Las tartaletas de cheesecake son unos dulces fríos sin cocción muy rápidos de preparar, fáciles fáciles y super deliciosos. Adoro los dulces tipo cheesecake, he preparado muchísimos y, esta vez, he pensado en realizar unos dulces individuales, unas mini cheesecakes con galletas secas y mantequilla (la clásica base del cheesecake), con un relleno ligero y delicioso de queso crema, yogur, muy poco azúcar y mermelada del sabor que prefieras. Inútil decirlo, ¡han volado literalmente! Las tartaletas de cheesecake se preparan en 10 minutos, nada de horno y nada de cocción, perfectas en verano con este calor, ideales al final de una comida, en el desayuno, como merienda o tentempié, también puedes congelarlas para tenerlas siempre listas para disfrutar o compartir con tus amigos durante una cena o aperitivo, ¡harás un gran papel con muy poco!
- Dificultad: Fácil
- Costo: Económico
- Tiempo de preparación: 10 Minutos
- Porciones: 8 Piezas
- Métodos de Cocción: Sin cocción
- Cocina: Italiana
- Estacionalidad: Todas las estaciones
Ingredientes
- 350 g galletas secas
- 200 g queso crema
- 150 g yogur
- 125 g mantequilla
- 50 g azúcar
- 1 cáscara de limón
- c.s. mermelada
- c.s. azúcar glas
Pasos
Las tartaletas de cheesecake son facilísimas y rápidas de preparar, primero pon en un bol el yogur blanco sin azúcar, el queso crema, el azúcar, la cáscara rallada de limón y mezcla con un batidor de mano. Tritura finamente las galletas secas (yo usé digestive, mis favoritas para este tipo de dulce), añade la mantequilla derretida y mezcla bien.

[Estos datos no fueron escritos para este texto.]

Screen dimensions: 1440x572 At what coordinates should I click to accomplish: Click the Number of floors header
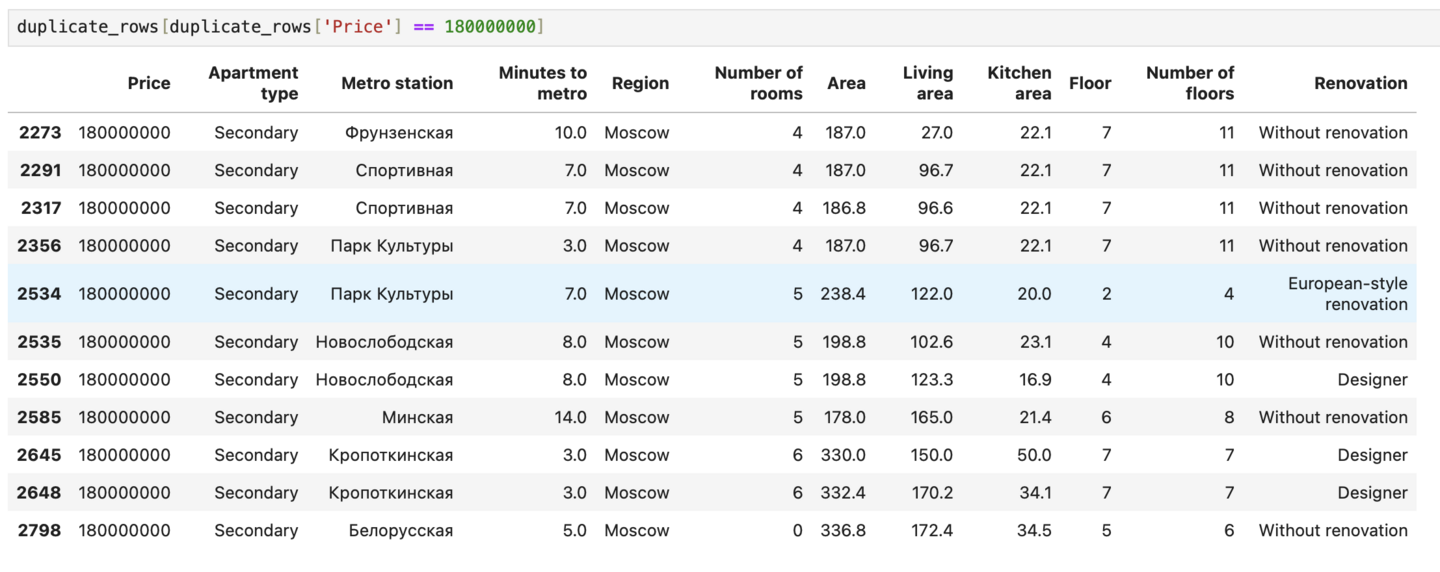1190,83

Forra los moldes de aluminio (también los de silicona van genial) con un pequeño trozo de film transparente, pon dentro un poco de galletas y recubre el interior del molde.
Añade un poco de crema, una cucharadita de mermelada del sabor que prefieras (yo de cerezas), más crema y cubre el relleno con más galletas.
Cierra las tartaletas de cheesecake envolviéndolas con el film que sobresale del molde y compacta delicadamente, colócalas en la nevera a reposar al menos 2 horas antes de servirlas.
Desmolda las tartaletas de cheesecake en un platillo, decóralas con una ligera espolvoreada de azúcar glas y sírvelas.
Notas:
Las tartaletas de cheesecake se conservan en la nevera por 2-3 días, alternativamente, puedes congelarlas por un par de meses. Para el relleno, puedes usar la mermelada/confitura del sabor que prefieras. En lugar de queso crema puedes usar mascarpone o ricotta. Usa productos sin lactosa (incluida la mantequilla) si eres intolerante.